The Bible is not saying that our feelings of love is the same thing as love. In fact, in the one place where it says that God is love it doesn't say anything about feelings at all. At. All.

So, what does all of this mean? It means that we, you and I, must make a little extra effort to understand exactly how God is love. It doesn't involve sex and it doesn't involve feelings.
What then?

I think we should avoid some hot-potato topics for now and move on to what the Bible actually means when it says that "God is love".

What the Bible (in John chapter 4) says about God is that he is "agape"...which is Greek for love. Well, one of saying "love". It is not primarily a feeling or even an action based on a feeling, such as erotic love. It is not primarily a friendship love. It is not primarily an altruistic love. It is something new.

Agape is a love that, as the context for the passage in the Bible makes clear, is primarily a choice and something that creates worth in the receipient (It is also how we can understand that God is Trinity, but we'll leave that one for now). It is, as the Bible says, that Jesus died on the cross for the propitiation (to regain the good-will of God) for our sins. In short, to make things right between God and us. By being torture and murdered and dying. For our sins.

"God is love" is the Cross.

"God is love" doesn't mean that your or my understanding of what love is, is God. That is a fatal mistake and wrong thinking.
"God is love" doesn't mean that whatever we think is loving or "a loving relationship" is God or of God. (For example, I know of a man who truly believes that he loves little boys and girls. Clearly, this isn't God.)
"God is love" doesn't mean that God is loving feelings or some sort.

God is not that kind of love.

God is, as we should expect, a different kind of love. Something that we could see traces of and feel glimmers of in what we usually consider love BUT that is at the same time altogether different.

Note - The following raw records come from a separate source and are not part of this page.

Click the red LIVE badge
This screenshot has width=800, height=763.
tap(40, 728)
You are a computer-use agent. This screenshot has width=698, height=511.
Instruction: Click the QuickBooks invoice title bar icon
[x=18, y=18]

This is one reason why the secular world doesn't get Easter and tells us to buy things nobody needs. It doesn't get love (for all its infatuation with it). It doesn't get love that hangs, literally, on a cross battered and bruised. It doesn't get that "love" involves sacrifice and death...does it? Shouldn't "love" mean flowers and unicorns and puppies?

No, it doesn't.

"In this is love, not that we have loved God but that he loved us and sent his Son to be the propitiation for our sins. Beloved, if God so loved us, we also ought to love one another."
1 John 4:10-11.

Of course, God is love.
Just a different love.

Now, let's take a moment and ponder how this understanding of "God is love" impacts us. Tomorrow is Good Friday, after all.

måndag 10 april 2017

Don't waste a tragedy

Only a believer in God can claim that there are absolutes since if there is no God everything that we believe is just people believing stuff. Evil, for instance, is just what some people think is evil. It's all opinions. Since most swedes are not believers most swedes can not believe in absolutes and therefore can only offer opinions.

Then tragedy strikes, such as a horrible terror act, and all of a sudden people talk about absolutes as if they exist. Of course, most people do this all the time without realizing that they can't (since they don't believe in God), but tragedy makes it so much more obvious.
I once had a friend who was a staunch non-believer. he realized that only a believer can believe in absolutes, to the point that Hitler wasn't evil, only wrong according to my friend's opinion. However, one day his friend's grandfather was brutally assaulted in his apartment and he called the act "evil". I pointed out his error a little later and he denied that he had ever called the assault evil.

Which is weirder? To not call something "evil" evil or to deny doing so?

When swedes jettisoned their ancient religion of Christianity they didn't really think it through. It just sort of happened as if it would have little to no consequence. When life is good what need is there for God? I mean, it's not like atheistic humanism has anything enticing to offer, is it? Here is the truth (that we proclaim without proof)...that there is no truth. Just opinions and whatever you make of life. You don't really matter. Comparatively, you are nothing. There is no God. There is no purpose to your life, except survival (and hollow comforts and pleasures). There is no such thing as good and evil, right and wrong, just what the majority currently decides (which means those in power).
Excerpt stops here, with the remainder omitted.